In other words, what is the mind that's having both of these experiences and then attempting to distinguish between them?

When a subject is having a phenomenal experience, certain phenomenal properties are instantiated. In saying that two experiences are phenomenally indistinguishable, I simply meant that they instantiate the same phenomenal properties. As should be obvious, there need not be any mind having both experiences in order for them to be indistinguishable from one another. For example, two people looking at the same patch of red may have phenomenally indistinguishable visual experiences--experiences that instantiate the same property of phenomenal redness. I'm simply asking Jeff to imagine a chicken having a painful experience that instantiates the property of unpleasantness to the same degree that a human child does, when we believe that the child's painful experience is a morally bad thing.

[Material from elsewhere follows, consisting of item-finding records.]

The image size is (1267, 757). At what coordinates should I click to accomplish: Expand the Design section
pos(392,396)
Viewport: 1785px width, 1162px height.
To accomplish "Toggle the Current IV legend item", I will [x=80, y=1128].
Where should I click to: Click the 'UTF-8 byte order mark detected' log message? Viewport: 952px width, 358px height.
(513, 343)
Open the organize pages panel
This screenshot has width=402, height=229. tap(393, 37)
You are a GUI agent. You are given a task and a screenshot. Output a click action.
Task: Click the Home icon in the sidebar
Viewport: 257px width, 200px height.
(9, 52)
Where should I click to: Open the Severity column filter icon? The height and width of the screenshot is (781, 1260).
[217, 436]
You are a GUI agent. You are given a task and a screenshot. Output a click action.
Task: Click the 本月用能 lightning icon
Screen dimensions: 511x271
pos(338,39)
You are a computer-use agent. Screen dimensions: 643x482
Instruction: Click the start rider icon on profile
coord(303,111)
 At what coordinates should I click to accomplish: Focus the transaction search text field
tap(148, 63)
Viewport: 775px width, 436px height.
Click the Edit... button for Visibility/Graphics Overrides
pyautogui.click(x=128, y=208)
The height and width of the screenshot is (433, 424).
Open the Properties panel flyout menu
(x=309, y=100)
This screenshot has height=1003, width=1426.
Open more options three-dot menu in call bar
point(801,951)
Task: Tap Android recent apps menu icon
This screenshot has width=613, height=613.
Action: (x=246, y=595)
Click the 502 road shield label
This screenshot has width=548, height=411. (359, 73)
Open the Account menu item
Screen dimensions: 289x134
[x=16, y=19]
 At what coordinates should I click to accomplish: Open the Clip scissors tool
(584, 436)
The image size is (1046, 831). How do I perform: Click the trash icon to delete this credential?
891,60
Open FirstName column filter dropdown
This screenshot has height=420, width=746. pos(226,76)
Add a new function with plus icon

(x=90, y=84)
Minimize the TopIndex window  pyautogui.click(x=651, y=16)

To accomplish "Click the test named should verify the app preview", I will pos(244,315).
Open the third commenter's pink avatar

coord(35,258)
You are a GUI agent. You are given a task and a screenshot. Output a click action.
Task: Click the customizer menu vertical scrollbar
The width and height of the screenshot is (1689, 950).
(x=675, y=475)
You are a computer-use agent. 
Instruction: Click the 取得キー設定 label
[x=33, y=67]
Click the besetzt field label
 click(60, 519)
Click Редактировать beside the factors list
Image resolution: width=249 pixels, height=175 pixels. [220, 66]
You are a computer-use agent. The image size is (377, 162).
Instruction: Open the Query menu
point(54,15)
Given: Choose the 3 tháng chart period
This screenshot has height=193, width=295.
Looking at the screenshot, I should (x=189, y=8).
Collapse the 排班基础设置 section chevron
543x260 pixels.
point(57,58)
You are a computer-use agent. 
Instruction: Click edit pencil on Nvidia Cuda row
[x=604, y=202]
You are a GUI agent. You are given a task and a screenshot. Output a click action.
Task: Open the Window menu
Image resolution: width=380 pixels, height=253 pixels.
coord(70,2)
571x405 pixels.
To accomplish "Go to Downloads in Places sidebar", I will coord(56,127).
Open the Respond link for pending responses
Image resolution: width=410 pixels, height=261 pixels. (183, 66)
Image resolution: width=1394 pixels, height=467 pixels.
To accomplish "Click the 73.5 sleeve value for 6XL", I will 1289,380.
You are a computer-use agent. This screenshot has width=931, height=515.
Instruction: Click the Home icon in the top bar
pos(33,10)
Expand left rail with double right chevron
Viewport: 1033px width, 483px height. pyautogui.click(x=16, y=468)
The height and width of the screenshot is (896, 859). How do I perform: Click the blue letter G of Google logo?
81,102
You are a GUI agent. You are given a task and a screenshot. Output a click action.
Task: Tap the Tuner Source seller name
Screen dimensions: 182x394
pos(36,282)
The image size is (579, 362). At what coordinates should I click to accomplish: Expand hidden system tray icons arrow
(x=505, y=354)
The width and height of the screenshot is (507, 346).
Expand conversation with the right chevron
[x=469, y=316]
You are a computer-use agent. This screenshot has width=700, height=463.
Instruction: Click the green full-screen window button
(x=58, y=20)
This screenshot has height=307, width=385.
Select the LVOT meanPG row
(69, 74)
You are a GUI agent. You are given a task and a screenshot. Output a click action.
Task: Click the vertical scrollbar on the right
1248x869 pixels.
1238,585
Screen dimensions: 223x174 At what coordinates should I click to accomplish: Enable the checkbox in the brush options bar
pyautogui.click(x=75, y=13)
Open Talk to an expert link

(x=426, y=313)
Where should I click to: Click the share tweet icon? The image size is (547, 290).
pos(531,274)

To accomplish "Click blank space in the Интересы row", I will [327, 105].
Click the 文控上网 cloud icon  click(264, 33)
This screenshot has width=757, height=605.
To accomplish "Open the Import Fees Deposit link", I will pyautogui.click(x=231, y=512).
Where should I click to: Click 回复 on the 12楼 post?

Thomas Nagel famously pointed out that we can't know "what it's like" to be — in his example — a bat; even if we found our mind suddenly transplanted into the body of a bat, all we'd know is what's it's like for us to be a bat, not what it's like for the bat to be a bat.

Sorry, but this is not an accurate characterization of Nagel's argument.

Comment author: Jiro 26 July 2013 02:19:42PM 2 points [-]

How does this not apply to me imagining that I'm a toaster making toast? I can imagine a toaster having an experience all I want. That doesn't imply that an actual toaster can have that experience or anything which can be meaningfully compared to a human experience at all.